+++ MATERIAL FOR THIS TASK +++

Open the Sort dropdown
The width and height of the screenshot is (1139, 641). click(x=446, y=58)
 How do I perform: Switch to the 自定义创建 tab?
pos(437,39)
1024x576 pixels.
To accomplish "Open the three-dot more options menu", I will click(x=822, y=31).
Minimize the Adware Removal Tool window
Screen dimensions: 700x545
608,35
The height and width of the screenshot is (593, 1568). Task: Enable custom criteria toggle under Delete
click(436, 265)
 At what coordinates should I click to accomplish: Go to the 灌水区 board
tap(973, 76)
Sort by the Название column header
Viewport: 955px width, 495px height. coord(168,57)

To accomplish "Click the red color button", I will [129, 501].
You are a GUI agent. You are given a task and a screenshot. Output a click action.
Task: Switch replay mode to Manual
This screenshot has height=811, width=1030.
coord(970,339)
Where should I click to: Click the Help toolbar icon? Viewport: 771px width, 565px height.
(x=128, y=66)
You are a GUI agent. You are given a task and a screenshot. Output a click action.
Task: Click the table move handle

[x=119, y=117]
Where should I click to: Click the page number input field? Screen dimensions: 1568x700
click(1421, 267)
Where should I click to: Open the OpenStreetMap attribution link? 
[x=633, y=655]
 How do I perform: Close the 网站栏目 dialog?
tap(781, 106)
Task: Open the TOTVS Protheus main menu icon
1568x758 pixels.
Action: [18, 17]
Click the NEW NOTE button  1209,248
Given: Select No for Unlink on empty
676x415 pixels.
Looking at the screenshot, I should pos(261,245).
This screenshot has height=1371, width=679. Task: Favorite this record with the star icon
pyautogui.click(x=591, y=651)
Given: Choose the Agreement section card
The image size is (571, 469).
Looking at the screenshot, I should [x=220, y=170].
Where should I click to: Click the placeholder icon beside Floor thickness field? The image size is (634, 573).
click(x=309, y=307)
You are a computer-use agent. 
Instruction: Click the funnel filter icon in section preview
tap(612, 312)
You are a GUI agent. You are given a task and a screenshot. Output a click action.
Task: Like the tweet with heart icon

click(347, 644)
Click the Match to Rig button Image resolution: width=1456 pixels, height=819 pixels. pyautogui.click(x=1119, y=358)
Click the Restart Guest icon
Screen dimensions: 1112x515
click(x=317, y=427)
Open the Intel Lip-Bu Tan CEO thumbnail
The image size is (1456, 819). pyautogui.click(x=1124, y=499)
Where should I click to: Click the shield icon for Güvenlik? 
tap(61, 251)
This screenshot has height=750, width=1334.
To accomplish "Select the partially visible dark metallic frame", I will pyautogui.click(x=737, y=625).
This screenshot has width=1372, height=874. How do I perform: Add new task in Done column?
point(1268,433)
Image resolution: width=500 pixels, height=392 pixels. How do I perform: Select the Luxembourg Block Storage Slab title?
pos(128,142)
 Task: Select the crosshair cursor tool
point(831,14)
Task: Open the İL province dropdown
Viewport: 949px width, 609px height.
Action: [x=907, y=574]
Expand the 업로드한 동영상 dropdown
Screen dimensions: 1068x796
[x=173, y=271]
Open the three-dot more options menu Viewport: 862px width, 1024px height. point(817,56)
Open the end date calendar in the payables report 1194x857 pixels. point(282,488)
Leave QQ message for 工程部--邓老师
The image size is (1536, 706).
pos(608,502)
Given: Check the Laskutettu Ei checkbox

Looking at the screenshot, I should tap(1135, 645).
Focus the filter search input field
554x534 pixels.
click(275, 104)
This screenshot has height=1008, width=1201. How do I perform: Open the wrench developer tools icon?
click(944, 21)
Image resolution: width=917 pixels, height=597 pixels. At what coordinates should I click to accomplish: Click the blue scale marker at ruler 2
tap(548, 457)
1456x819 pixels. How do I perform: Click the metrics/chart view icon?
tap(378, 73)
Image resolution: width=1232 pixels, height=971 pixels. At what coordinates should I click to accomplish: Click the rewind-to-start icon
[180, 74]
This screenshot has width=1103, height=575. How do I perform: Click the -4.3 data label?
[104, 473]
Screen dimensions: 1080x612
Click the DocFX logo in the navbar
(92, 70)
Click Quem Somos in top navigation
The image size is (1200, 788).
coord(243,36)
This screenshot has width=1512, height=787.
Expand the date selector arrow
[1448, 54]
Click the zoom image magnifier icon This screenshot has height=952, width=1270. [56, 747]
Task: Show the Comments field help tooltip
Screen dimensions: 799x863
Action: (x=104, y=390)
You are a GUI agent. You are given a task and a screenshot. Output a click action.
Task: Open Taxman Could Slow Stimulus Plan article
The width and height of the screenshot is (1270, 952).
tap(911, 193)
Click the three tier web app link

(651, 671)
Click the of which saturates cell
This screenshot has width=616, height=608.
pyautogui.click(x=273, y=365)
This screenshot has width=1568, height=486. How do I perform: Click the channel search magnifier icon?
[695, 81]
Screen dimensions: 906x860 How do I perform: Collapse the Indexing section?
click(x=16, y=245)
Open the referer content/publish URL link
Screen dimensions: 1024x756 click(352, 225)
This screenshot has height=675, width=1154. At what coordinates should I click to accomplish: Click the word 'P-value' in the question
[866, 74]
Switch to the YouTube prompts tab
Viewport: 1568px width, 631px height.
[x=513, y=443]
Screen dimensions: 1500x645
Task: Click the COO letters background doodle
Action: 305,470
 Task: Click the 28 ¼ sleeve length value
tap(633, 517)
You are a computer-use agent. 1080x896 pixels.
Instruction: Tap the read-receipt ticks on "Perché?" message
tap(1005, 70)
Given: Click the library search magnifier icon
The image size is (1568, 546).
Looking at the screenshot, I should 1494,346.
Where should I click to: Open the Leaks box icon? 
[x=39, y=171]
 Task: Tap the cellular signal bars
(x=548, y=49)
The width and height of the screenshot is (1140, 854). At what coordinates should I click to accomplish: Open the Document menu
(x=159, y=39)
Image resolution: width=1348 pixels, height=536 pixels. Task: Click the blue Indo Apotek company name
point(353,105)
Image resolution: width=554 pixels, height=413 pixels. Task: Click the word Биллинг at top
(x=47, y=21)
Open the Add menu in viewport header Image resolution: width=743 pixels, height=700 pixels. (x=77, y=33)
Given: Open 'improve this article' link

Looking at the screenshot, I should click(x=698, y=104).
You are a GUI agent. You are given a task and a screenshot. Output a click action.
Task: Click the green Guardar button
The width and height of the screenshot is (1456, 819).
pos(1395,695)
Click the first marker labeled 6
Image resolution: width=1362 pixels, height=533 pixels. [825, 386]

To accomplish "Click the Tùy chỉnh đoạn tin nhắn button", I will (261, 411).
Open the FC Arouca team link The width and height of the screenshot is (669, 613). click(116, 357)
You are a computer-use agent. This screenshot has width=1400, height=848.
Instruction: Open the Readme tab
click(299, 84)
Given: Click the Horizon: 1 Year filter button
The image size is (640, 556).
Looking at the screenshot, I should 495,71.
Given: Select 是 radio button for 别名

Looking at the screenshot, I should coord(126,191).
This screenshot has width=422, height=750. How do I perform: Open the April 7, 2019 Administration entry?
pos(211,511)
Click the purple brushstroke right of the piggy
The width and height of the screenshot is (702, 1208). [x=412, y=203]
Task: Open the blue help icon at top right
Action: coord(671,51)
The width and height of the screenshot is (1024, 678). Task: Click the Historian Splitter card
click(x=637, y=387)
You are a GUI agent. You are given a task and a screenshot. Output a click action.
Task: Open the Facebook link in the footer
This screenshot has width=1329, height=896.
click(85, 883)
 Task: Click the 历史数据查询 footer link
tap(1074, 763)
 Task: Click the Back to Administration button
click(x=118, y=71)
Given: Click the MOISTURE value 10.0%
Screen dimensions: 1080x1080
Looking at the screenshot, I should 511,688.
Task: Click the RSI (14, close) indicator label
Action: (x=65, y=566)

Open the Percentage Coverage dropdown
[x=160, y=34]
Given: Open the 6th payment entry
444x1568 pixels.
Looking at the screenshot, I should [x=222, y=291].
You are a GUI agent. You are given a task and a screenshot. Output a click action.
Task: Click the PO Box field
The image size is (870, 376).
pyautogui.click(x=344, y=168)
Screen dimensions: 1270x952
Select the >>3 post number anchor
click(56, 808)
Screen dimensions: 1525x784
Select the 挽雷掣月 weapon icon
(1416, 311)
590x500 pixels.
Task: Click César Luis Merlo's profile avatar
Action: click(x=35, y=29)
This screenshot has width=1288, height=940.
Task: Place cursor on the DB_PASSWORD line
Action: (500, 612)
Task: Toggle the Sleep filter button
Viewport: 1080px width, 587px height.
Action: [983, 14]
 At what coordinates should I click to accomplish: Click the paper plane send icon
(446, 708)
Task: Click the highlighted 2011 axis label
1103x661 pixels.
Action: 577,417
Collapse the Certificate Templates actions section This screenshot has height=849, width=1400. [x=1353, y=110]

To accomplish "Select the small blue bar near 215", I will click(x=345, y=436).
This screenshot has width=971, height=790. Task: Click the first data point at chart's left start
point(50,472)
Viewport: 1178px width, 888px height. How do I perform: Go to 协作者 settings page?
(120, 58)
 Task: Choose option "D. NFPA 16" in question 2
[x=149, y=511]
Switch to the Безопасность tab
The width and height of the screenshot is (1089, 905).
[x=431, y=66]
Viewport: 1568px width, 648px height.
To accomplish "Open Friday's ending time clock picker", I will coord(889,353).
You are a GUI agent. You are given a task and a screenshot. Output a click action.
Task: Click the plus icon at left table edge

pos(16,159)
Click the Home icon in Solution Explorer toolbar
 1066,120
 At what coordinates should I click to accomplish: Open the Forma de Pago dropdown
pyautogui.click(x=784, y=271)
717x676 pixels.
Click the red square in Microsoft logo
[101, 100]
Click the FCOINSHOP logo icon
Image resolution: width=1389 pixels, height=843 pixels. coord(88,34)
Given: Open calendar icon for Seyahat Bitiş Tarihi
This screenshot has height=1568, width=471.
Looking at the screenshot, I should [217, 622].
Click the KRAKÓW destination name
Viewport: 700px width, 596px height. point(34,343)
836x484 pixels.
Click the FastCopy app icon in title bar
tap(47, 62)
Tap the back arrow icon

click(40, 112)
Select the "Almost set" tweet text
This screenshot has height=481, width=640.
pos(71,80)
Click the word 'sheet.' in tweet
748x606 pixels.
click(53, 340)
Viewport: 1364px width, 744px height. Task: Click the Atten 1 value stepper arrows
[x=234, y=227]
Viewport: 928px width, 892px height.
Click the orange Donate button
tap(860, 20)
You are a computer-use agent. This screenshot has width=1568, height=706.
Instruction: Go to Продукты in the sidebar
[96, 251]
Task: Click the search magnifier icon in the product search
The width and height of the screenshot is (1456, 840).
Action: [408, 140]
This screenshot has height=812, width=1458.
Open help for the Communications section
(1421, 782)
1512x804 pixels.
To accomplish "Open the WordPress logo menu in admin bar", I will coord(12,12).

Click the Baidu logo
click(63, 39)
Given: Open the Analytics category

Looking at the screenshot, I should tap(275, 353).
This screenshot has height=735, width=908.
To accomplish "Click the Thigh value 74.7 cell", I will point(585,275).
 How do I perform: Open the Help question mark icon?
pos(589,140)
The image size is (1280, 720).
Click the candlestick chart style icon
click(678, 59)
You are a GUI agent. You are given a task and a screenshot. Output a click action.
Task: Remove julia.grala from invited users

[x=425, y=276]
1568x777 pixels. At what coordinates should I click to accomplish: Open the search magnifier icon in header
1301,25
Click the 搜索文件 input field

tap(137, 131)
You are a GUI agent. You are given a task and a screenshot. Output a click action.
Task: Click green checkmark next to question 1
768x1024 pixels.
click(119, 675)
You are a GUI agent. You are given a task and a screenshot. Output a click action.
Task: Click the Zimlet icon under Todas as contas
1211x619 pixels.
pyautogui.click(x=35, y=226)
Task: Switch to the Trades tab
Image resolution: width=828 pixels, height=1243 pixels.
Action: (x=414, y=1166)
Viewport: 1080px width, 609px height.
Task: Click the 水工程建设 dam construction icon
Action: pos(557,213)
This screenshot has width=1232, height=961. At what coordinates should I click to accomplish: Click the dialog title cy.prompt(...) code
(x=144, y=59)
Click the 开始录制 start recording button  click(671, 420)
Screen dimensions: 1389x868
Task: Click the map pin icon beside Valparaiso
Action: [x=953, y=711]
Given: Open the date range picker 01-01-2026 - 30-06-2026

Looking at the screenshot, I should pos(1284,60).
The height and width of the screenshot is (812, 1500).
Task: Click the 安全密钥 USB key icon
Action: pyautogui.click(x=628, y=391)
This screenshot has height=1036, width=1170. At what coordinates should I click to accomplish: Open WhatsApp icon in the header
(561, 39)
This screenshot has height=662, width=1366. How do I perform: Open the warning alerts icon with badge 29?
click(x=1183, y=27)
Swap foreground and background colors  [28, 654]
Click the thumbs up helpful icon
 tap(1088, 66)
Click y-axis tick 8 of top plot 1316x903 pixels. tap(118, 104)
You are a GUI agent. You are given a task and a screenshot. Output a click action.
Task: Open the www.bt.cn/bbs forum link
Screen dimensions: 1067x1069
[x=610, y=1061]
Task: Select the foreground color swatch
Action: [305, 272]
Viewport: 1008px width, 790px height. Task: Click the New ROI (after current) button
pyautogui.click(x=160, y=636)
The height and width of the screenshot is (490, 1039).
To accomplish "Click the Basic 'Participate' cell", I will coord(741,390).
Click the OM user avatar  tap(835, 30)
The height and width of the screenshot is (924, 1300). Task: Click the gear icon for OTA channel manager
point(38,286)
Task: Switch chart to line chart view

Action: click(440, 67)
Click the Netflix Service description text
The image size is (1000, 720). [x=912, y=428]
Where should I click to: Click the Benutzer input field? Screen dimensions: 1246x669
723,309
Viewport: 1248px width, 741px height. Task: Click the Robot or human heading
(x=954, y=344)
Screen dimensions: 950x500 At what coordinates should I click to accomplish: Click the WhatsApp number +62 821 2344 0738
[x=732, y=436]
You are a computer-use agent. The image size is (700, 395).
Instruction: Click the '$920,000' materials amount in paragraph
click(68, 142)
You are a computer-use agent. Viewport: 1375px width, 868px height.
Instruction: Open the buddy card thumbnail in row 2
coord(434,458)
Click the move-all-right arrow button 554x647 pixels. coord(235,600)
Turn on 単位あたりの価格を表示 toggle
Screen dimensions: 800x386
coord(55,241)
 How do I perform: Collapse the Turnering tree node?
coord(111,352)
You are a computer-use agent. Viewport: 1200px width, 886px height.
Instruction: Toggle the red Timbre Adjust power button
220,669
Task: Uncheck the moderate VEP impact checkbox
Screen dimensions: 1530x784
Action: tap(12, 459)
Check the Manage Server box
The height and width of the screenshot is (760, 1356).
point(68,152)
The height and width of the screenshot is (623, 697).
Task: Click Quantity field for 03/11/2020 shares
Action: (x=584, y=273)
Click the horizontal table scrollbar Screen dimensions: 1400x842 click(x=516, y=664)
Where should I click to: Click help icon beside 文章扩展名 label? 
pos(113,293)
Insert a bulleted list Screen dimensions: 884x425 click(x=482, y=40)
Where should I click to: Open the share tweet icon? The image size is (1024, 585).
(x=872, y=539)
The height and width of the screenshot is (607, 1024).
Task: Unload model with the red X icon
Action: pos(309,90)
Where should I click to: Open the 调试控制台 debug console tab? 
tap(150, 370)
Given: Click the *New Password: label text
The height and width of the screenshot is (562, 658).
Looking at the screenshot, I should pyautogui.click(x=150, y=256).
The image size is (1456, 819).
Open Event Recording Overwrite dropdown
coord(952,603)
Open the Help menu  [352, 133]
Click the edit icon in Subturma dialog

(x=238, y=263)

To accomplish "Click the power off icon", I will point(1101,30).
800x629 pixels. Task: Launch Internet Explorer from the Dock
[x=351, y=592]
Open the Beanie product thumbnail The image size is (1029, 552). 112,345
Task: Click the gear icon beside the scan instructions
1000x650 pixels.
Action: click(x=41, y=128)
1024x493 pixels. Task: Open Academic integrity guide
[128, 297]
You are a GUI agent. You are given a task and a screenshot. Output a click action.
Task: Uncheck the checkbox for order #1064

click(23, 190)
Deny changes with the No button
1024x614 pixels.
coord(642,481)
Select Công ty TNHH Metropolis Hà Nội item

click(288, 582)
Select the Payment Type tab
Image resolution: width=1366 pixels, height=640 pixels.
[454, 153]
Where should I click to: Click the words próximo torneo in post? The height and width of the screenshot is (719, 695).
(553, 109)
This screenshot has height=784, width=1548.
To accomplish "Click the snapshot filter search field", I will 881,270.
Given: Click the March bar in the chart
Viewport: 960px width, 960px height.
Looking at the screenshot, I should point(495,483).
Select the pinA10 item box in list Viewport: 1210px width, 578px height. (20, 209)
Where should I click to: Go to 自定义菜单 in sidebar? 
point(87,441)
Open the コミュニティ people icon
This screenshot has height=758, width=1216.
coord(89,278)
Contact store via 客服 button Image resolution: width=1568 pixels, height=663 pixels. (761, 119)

+++

SET TASK
Copy the rows above word for word, starting with the line containing "Open the end" and ending with the line containing "tap(378, 73)", both included.

RESULT
Open the end date calendar in the payables report 1194x857 pixels. point(282,488)
Leave QQ message for 工程部--邓老师
The image size is (1536, 706).
pos(608,502)
Given: Check the Laskutettu Ei checkbox

Looking at the screenshot, I should tap(1135, 645).
Focus the filter search input field
554x534 pixels.
click(275, 104)
This screenshot has height=1008, width=1201. How do I perform: Open the wrench developer tools icon?
click(944, 21)
Image resolution: width=917 pixels, height=597 pixels. At what coordinates should I click to accomplish: Click the blue scale marker at ruler 2
tap(548, 457)
1456x819 pixels. How do I perform: Click the metrics/chart view icon?
tap(378, 73)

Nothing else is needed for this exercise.